Following the signing of the three agreements John E. Scanlon, the Secretary-General of CITES, said, “These three well-targeted interventions were designed drawing upon the best local knowledge available to reduce illegal wildlife trade at its source. We are pleased to be able to provide such focused support and to be working directly with national wildlife agencies, and local and international NGOs in pursuit of our common conservation goals. We look forward to extending such support to additional areas in the near future”. He expressed his sincere thanks for the funds provided by the European Union for the MIKES project, noting that further support packages are being developed for seven more areas in Africa, the Caribbean and the Pacific.
The Queen Elizabeth project (Uganda), which will be implemented by the Uganda Wildlife Authority, includes support for training rangers and equipping them with patrol and communications equipment; developing and implementing a law enforcement strategy; strengthening in the use of intelligence, investigations and prosecutions; and enhancing the use of law enforcement monitoring systems to inform protected area management.
The Dzanga-Sangha Project (CAR), is to be implemented by the World Wildlife Fund in close collaboration with authorities from the Central African Republic. It aims to strengthen patrol operations, equipment and capacity for conducting special enforcement operations and in particular, building collaboration with other law enforcement agencies involved in combating wildlife crime around the protected area.
The Mana Pools, Chewore and Sapi project (Zimbabwe), will be implemented by the Tashinga Initiative Trust in collaboration with the Zimbabwe Parks and Wildlife Management Authority. It also aims to strengthen patrol operations by training and equipping rangers; enhancing law enforcement operations, coordination and monitoring across the three individual areas that make up the World Heritage Site; and enhancing collaboration with local communities in law enforcement.
Note to editors:
For more information and to arrange interviews, please contact:
Liu Yuan, Programme and Communications Officer, CITES Secretariat, email@example.com, +41 22 917 8130
With 182 Parties, the Convention on International Trade in Endangered Species of Wild Fauna and Flora (CITES) is now one of the world’s most powerful tools for wildlife conservation through the regulation of international trade. Thousands of species of wild animals and plants are internationally traded and used by people in their daily lives for food, health care, housing, souvenirs, leisure, cosmetics, clothing or fashion.

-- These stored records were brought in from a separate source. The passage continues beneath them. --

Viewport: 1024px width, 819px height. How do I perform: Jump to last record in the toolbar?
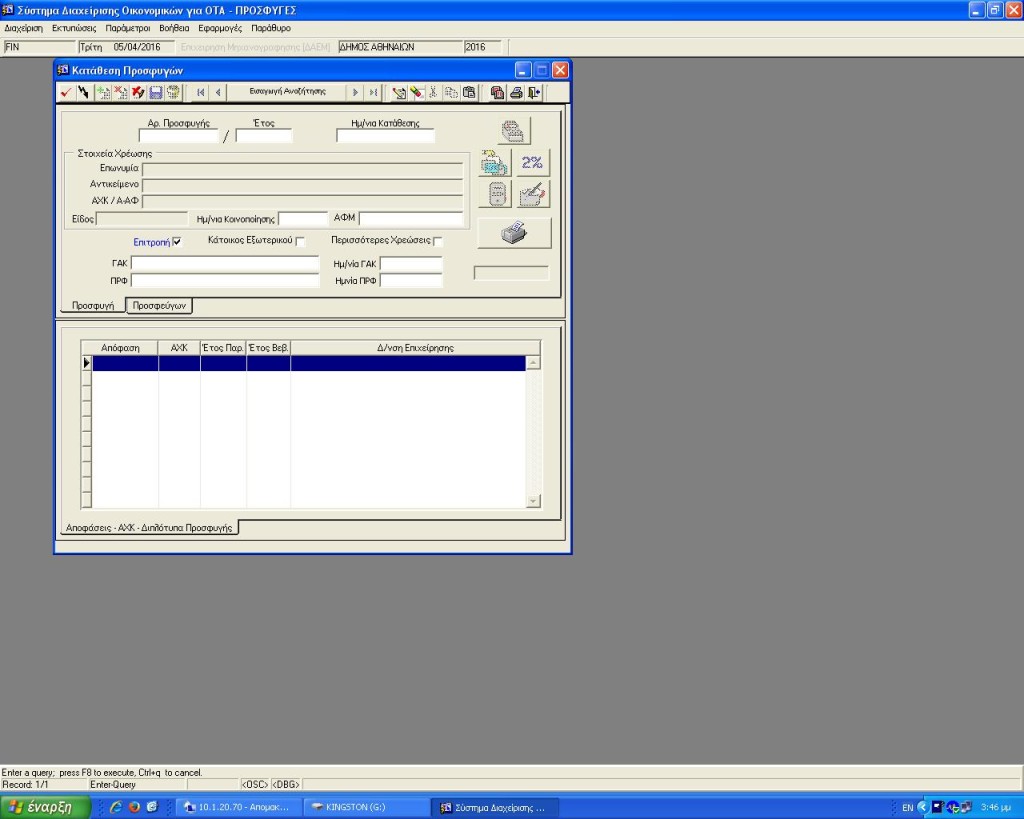click(x=373, y=93)
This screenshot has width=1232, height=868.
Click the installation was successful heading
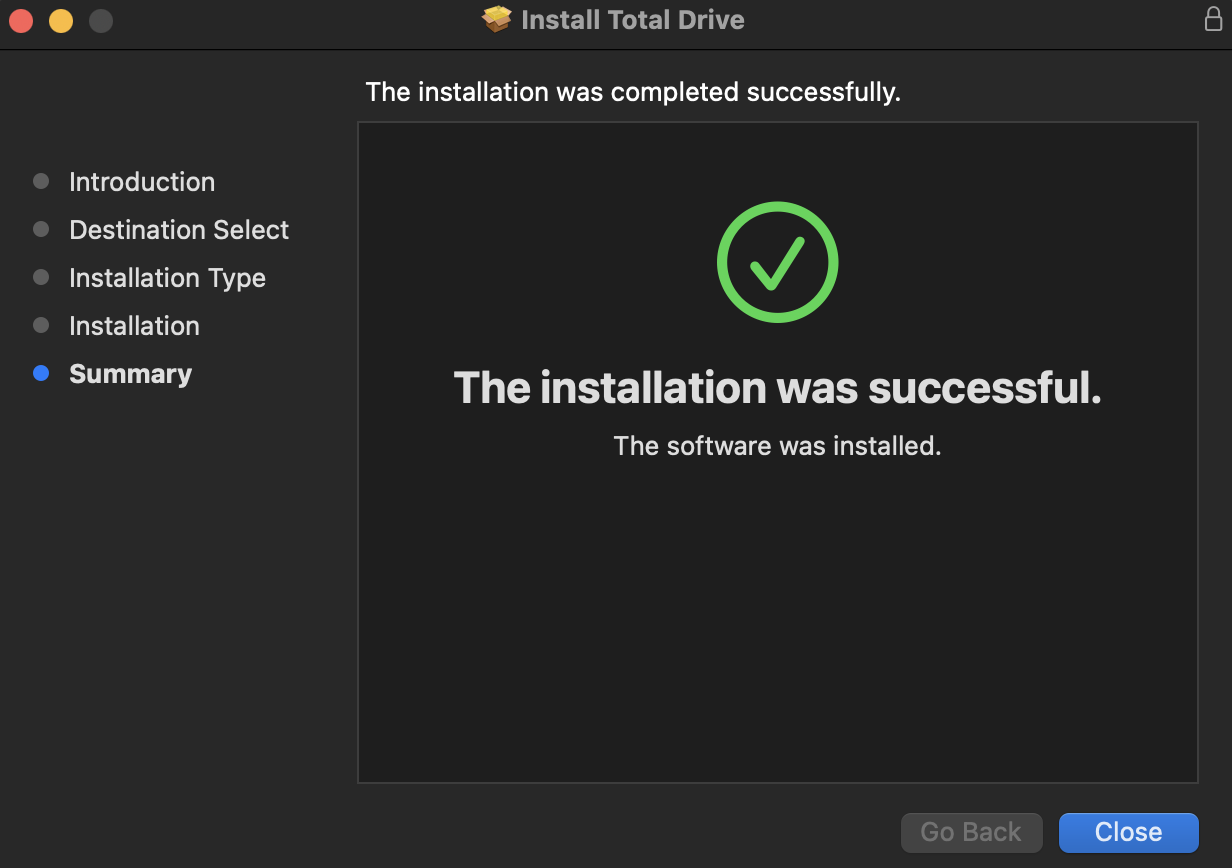(777, 388)
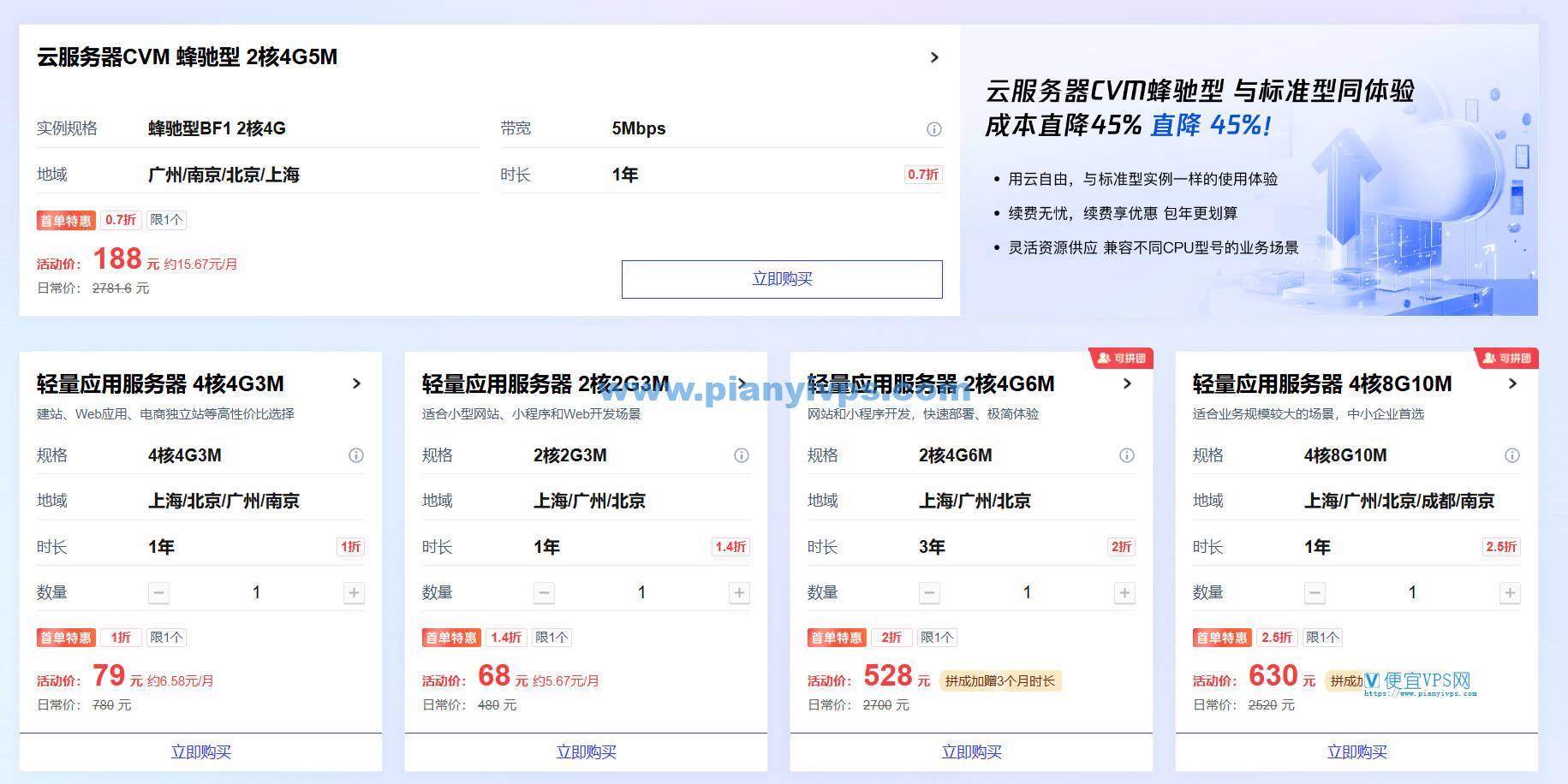Click info icon beside 4核4G3M spec
Image resolution: width=1568 pixels, height=784 pixels.
[356, 455]
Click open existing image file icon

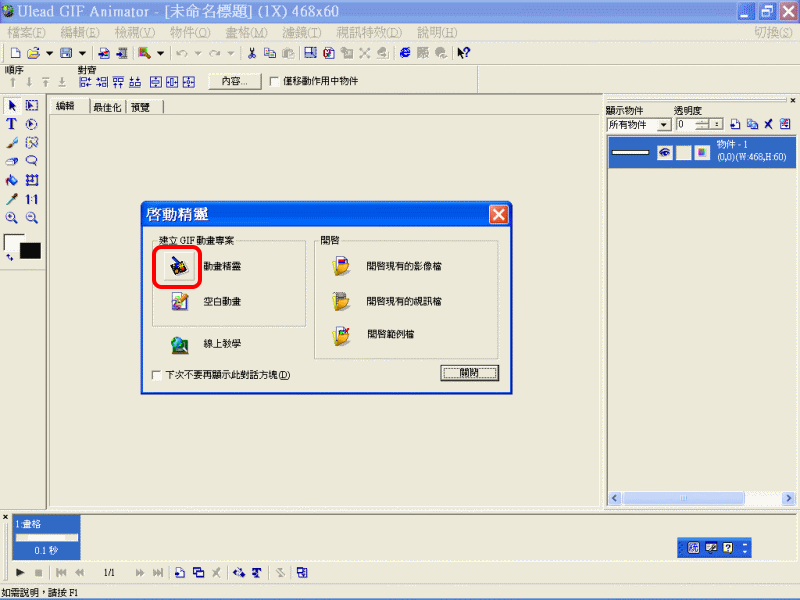pyautogui.click(x=342, y=266)
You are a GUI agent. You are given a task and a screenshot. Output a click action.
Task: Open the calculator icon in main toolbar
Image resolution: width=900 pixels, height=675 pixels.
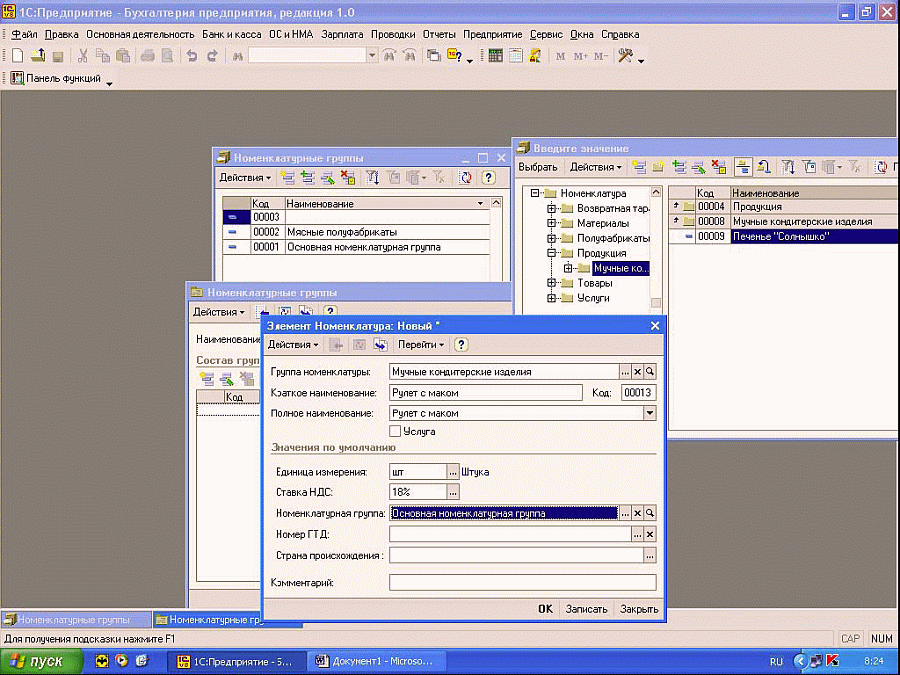[x=495, y=56]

CITES regulates international trade in over 35,000 species of wild plants and animals, including their products and derivatives, to ensure their survival in the wild with benefits for the livelihoods of people and the global environment. The CITES permit system seeks to ensure that international trade in listed species is sustainable, legal and traceable.
CITES was signed in Washington D.C. on 3 March 1973, and entered into force on 1 July 1975.